As soon as it is conceived, that baby has its own DNA and life. This is not merely a religious ideal, as many have tried to claim, including Stephen B. Young ("Of abortion rights, religious freedoms," Opinion Exchange, May 29). This is a scientific fact — one that we really ought to care about. As a teenager growing up in this broken world, it is horrifying to me that people could even consider slaughtering their own children so that they can continue to do what they feel like. It is the duty of the government to protect this fundamental right to life.
As St. John Paul II fittingly said, "A nation that kills its own children is a nation without hope." I pray that we will one day soon return to the fundamental values upon which our great country was founded and reject the terrible crime of abortion.
Elli Doll, Stillwater
Could the absolutist view on abortion — think Texas and Oklahoma with abortion banned after six weeks — actually be ironically dehumanizing? Think, regard, imagine, remember parents of what it takes to actually raise a child: the care, the effort, the sympathy, the learning, the sacrifice, the imagination, the mystery and the learning on part of both parent and child. How to regard all of this task of humanization if we fail to make distinctions of conception, zygote, "quickening," viability and personhood. And yes, of abortion at the earliest stage, we are taking human life — what else could it be: animal life, plant life, cosmic life? Thus, abortion involves sacrifice: one sacrifice for another sacrifice. This is the human dilemma that we must face in our ever falling upward to form conscience and become persons. In light of this human journey, why desire the state to intercede at the early stage of development to nullify the work of moral discernment on part of the individual and make legal what should be of soul and spirit?

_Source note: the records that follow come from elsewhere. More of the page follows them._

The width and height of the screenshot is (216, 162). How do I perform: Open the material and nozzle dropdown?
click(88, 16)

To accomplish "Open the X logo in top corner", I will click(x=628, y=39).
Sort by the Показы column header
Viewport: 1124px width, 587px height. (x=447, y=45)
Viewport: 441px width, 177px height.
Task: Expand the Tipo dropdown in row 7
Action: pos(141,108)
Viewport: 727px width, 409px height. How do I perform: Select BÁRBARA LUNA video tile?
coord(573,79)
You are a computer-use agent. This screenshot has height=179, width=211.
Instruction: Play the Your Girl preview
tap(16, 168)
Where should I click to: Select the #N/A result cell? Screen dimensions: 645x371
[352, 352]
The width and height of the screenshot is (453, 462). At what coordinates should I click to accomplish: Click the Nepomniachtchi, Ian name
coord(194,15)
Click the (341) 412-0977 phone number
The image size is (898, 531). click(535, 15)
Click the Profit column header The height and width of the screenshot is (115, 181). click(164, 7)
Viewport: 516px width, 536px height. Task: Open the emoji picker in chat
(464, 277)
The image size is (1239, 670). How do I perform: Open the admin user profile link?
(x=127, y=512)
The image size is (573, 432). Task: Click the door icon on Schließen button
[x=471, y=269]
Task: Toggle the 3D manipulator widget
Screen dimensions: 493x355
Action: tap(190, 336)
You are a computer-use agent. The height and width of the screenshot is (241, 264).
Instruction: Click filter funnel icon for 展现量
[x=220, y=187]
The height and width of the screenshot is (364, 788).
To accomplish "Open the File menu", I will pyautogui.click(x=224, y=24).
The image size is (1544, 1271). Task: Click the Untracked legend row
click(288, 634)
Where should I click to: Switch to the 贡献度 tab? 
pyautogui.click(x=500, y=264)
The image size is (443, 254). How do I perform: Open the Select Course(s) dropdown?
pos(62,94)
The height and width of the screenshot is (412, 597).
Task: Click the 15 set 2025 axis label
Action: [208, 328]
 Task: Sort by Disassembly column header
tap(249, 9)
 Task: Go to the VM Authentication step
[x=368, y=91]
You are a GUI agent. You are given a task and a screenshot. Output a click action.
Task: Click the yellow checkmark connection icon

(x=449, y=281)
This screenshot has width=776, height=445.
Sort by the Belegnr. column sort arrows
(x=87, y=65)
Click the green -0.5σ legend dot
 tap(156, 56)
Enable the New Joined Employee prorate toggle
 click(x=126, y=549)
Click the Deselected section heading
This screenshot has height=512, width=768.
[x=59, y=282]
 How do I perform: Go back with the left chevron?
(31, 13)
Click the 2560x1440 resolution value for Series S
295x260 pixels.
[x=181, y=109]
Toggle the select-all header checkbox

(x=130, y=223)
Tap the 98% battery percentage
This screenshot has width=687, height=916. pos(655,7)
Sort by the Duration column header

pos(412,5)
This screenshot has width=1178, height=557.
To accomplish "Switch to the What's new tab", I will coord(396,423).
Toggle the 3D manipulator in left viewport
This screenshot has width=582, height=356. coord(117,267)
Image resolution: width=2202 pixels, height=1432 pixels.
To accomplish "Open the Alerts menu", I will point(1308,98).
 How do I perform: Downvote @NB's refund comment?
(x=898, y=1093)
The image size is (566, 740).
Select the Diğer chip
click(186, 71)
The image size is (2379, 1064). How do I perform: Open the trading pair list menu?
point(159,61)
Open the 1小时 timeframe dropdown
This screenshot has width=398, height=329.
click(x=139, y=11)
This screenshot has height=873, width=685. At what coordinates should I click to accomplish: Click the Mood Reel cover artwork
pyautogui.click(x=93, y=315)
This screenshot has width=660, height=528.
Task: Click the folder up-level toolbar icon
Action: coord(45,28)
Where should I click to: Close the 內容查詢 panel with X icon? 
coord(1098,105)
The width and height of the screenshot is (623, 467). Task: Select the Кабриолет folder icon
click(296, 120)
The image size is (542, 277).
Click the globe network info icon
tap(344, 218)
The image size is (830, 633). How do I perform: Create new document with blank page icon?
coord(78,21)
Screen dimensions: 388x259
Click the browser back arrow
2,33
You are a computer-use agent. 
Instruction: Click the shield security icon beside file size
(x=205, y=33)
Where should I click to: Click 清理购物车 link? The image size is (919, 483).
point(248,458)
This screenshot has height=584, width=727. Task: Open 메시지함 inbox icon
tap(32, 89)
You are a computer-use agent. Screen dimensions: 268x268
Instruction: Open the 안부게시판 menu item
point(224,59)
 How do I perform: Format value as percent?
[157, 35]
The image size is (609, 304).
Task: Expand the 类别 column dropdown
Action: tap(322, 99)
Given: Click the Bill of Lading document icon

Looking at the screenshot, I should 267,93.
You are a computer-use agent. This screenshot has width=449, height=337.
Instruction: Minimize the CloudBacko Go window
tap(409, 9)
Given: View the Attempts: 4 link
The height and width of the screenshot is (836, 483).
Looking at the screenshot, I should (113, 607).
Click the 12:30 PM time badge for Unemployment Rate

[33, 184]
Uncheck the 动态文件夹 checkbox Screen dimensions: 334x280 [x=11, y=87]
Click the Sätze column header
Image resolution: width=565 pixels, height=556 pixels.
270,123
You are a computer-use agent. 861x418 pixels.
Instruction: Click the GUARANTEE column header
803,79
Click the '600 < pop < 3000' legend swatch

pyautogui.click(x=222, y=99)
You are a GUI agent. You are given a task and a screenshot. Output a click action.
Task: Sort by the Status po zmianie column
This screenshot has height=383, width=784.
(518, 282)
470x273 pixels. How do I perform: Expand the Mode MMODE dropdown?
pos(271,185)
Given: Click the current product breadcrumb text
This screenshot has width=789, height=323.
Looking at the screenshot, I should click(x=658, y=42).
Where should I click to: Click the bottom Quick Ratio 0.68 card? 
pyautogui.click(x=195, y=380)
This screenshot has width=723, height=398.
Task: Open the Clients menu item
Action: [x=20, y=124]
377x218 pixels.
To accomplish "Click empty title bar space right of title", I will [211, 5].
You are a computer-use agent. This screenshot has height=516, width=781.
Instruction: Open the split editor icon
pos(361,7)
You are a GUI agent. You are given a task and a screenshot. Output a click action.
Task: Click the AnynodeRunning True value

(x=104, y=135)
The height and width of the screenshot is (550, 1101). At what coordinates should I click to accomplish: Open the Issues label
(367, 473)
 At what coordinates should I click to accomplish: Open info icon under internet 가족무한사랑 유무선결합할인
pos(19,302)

The Rev. Daniel V. Pearson, St. Paul
A sweet coincidence
What a pleasant surprise to read John Reinan's "Raising cash with cookie dough" (June 11), especially since this past week I have literally been planning the details of a future road trip to Eagle Bend with one of my daughters. As artist in residence (profiled in the Minneapolis Tribune "Picture" magazine in 1972) in my early 20s, I had lived in this small town with my young family. We had bought a home there with a couple of acres. We were hardworking, involved in the community and lived a hippie-like (but drug-free), relatively frugal but happy, creative, idyllic life, including organic gardening and raising bees. I was happy to see mention of some of the people I had known from that time, including the inspiring teacher, the late Kay Nelson, and Sharon Harris (who had once actually kindly babysat the aforementioned daughter).
When we visit, we will plan to buy some, but not too many, cookies ... if any are available.